Is this ideal? Of course not. But that’s why I’m talking with them. Also, the question asks what is the right time… not what is the ideal time.

This, and many similar scenarios, calls for brand protection work and sooner rather than later. There is no mess too big to toss a brand protection effort out the window. If the legal foundation of policies and agreements is not laid quickly, the problem will only grow, the number of sellers will increase, and prices will continue to spiral downward until all involved parties are forced to cut and run. It’s basically the opposite of ‘a rising tide lifts all ships.’

Touch-point B:

The brand is seeing real success either in brick-and-mortar growth or through several key online retailers, and it is starting to see its products pop up through unknown sellers on Amazon, Walmart, Google, and Ebay.

When this happens, with the brand still being a relatively small brand, top brand personnel will begin fielding complaints from its key retail partners. It might sound something like “Why are you selling product X for $17.43 on Amazon? I have to charge $19.95 just to make keystone.” Or “Why are you saying MSRP is $24.99 if it’s for sale online for $18.72?”

This is a much more ideal time to launch a brand protection project: The sales channels are still controllable, the retail partners are few and manageable, and there is less “clean-up” time needing to be invested before ongoing maintenance can be set in place.

I’ll wrap up this portion by just reiterating that “YES” – if you’re wondering if it’s a good time to put brand protection measures in place, it is.

A person working on a laptop

Where do we start with implementing brand protection?

If you’ve cheated and read some of my previous blogs, well, thank you. This should sound somewhat familiar, but worth repeating: It is important to go to the source of the problems and not just treat the symptoms.

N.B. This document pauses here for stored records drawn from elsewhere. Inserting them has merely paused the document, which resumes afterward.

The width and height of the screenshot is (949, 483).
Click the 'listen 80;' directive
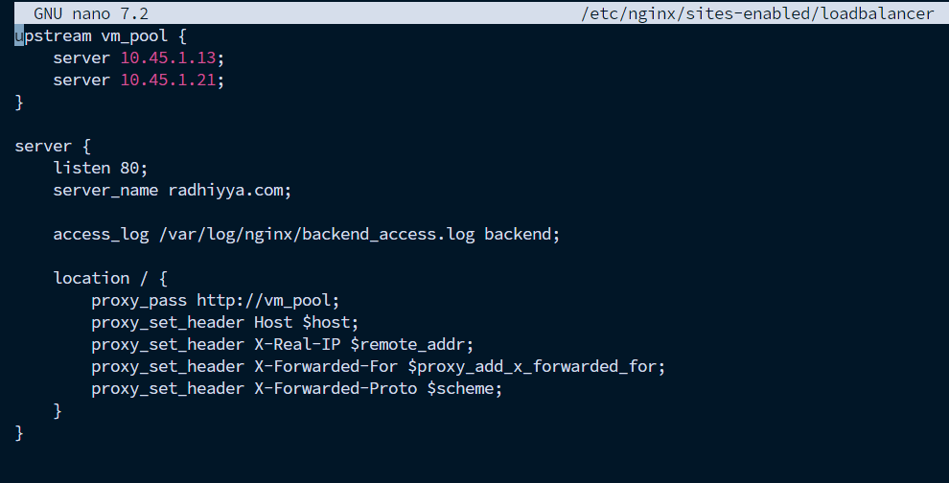(101, 168)
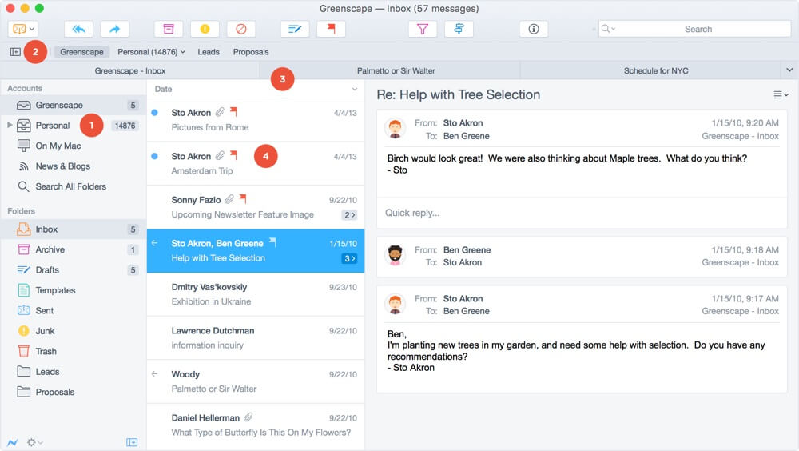Open the activity graph icon at bottom-left

13,442
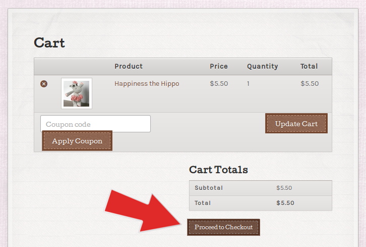Click the Total column header in cart table
366x247 pixels.
309,67
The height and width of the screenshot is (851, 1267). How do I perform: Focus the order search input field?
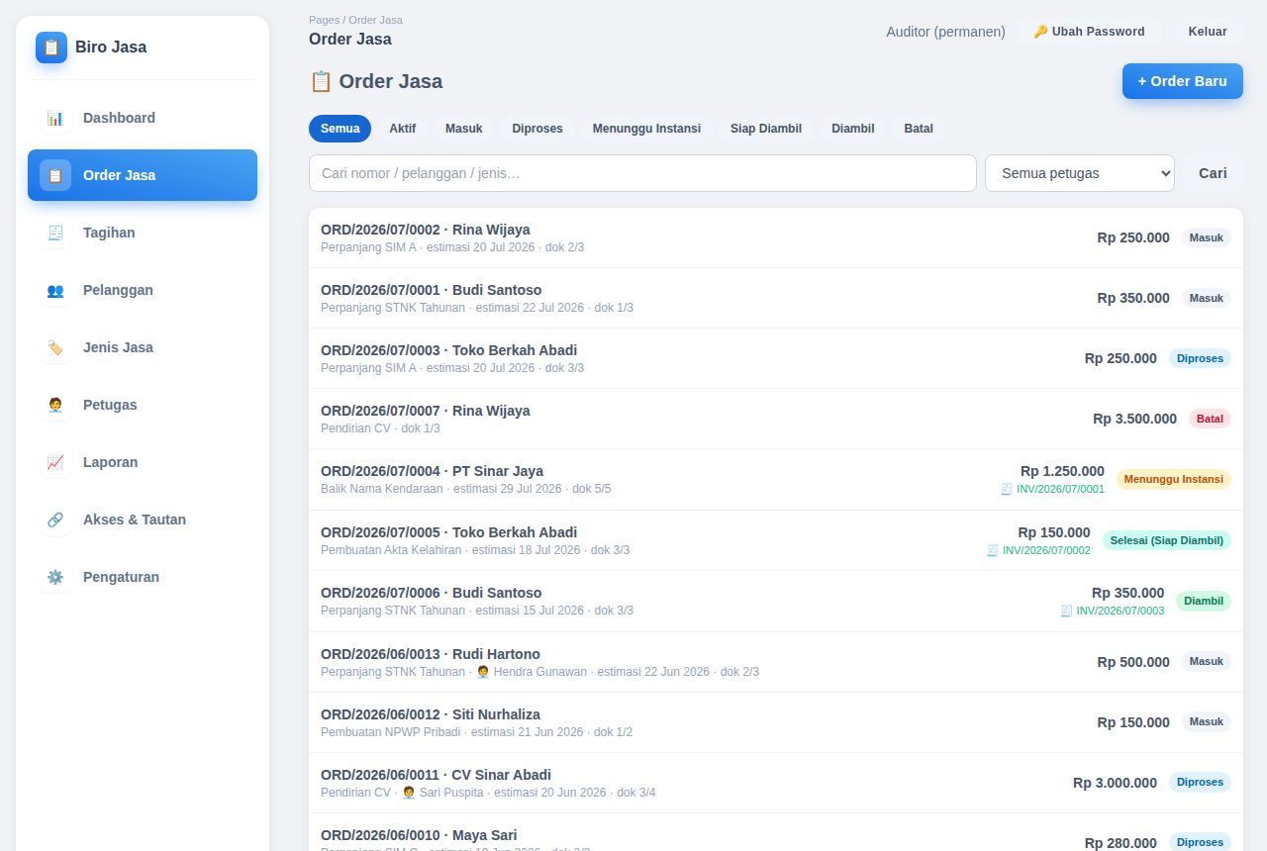(x=642, y=173)
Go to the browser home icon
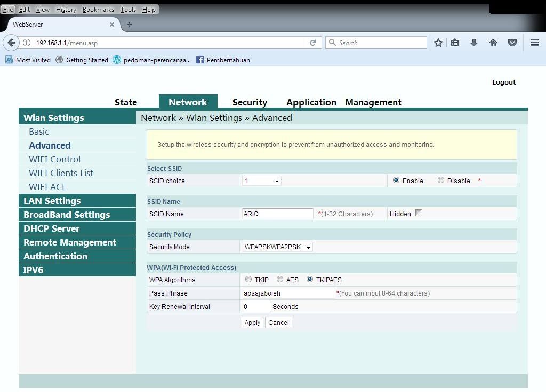546x392 pixels. coord(493,43)

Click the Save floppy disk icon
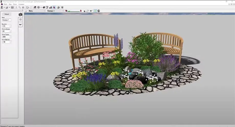coord(12,7)
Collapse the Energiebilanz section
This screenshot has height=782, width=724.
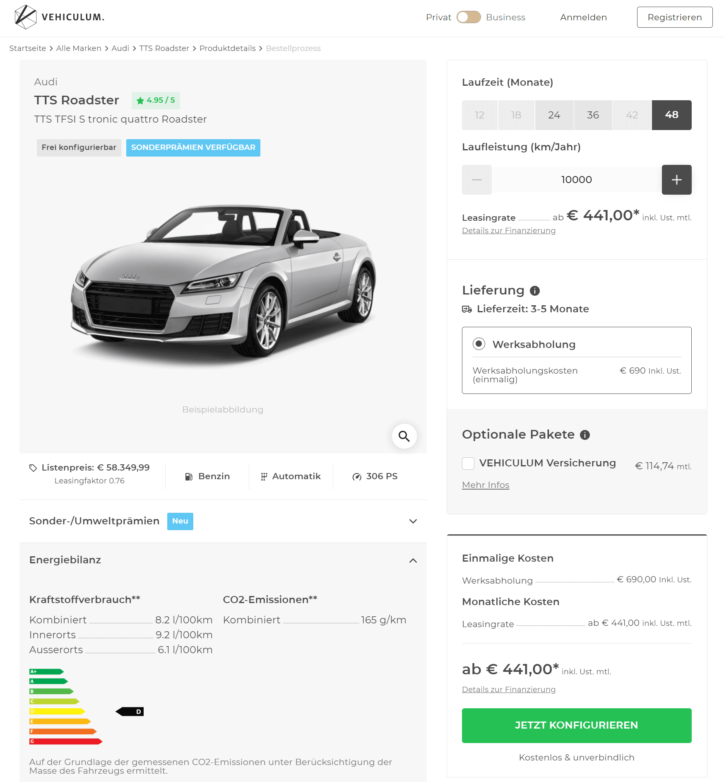click(223, 560)

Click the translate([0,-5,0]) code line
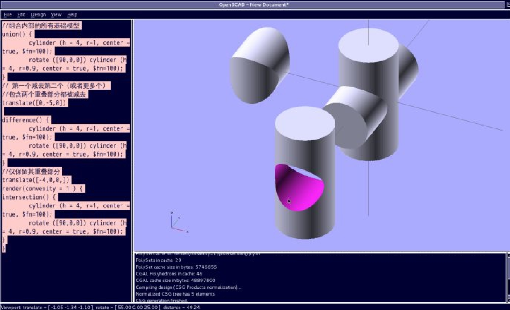34,103
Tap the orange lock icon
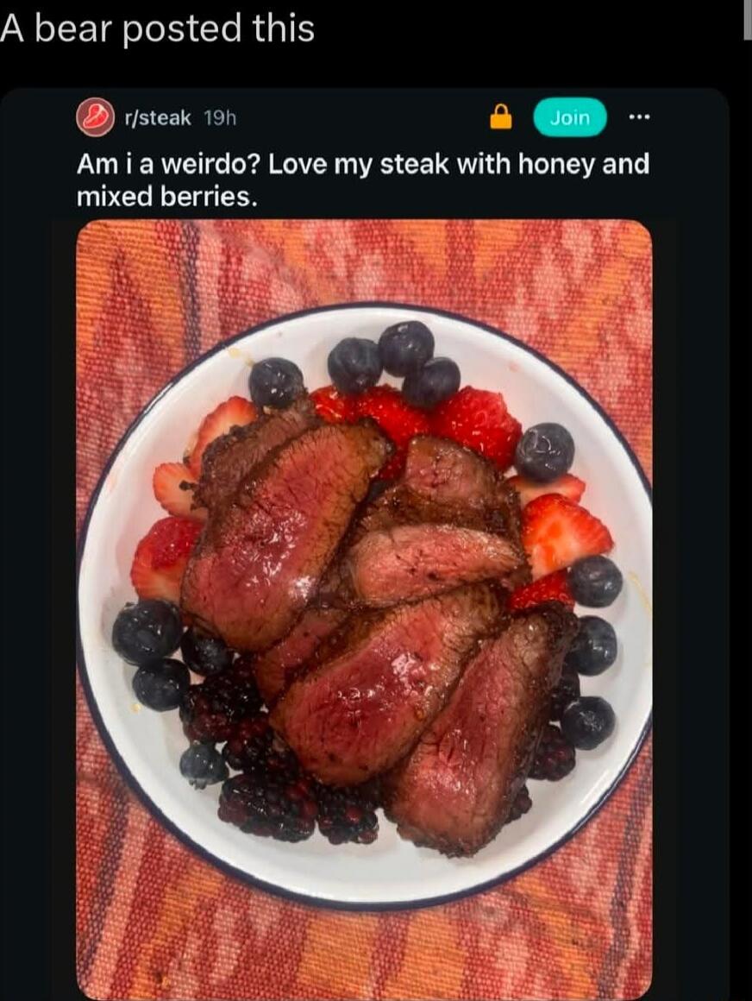The width and height of the screenshot is (752, 1001). click(501, 117)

The way we start with any brand client is to 1) Complete a brand assessment to get a lay of the landscape, review what efforts have been or are underway currently, and form a brand protection strategy and 2) Create a proper reseller program and accompanying agreements or policies that incorporates the plan resulting from #1.

Typically, 8 out of 10 brands I talk to have tried to do symptom work before realizing it’s both endless and ineffective and initiating a conversation with us is best to get to the roots.

“Symptom work” would include efforts such as MAP (minimum advertised price) monitoring, sending cease and desist letters, submitting Brand Registry or Vero complaints, sending MAP price violation notices, etc. What these all have in common is that, without the proper foundation in place, they are essentially pointless – possibly dangerous as well.

For a more in-depth look at MAP, check out my recent blog "MAP Price: Where does it start? Stop? What is an Advertised Price?"

Without the reseller program in place, the MAP enforcement efforts, the “unauthorized seller” removals, and the Brand Registry complaints (absent dramatic infringements such as horribly counterfeits, etc.) here-and-there are without legs.

To provide just a snapshot of this concept—a MAP policy is only enforceable against your brand’s authorized sellers. Now, you may be asking, “How do we indicate who our ‘authorized sellers’ are?” … And we’re back to the reseller program.

Brands must be careful in trying to enforce their trademarks “willy-nilly” (if you will) as the First Sale Doctrine shields sellers generally. If you send threatening letters to unauthorized sellers, they may turn right around and claim business interference, etc. referencing their rights under the First Sale Doctrine.

Two questions should be spinning around in your mind right now:

1) What would make them “unauthorized” (properly)?

2) How do we overcome this principle?

… And we’re back to the reseller program.